Excerpted data:

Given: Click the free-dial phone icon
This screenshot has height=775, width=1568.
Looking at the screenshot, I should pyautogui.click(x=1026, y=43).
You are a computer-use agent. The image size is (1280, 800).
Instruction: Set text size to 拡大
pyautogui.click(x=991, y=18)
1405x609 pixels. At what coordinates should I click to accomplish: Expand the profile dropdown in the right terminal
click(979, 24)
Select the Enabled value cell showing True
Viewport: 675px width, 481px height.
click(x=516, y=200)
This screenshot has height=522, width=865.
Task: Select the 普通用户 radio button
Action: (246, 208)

What needs to be done:
Switch "profile dropdown" to "settings menu" and write out the material again, leaving everything else as it is.

Exercise solution:
Given: Click the free-dial phone icon
This screenshot has height=775, width=1568.
Looking at the screenshot, I should pyautogui.click(x=1026, y=43).
You are a computer-use agent. The image size is (1280, 800).
Instruction: Set text size to 拡大
pyautogui.click(x=991, y=18)
1405x609 pixels. At what coordinates should I click to accomplish: Expand the settings menu in the right terminal
click(979, 24)
Select the Enabled value cell showing True
Viewport: 675px width, 481px height.
click(x=516, y=200)
This screenshot has height=522, width=865.
Task: Select the 普通用户 radio button
Action: (246, 208)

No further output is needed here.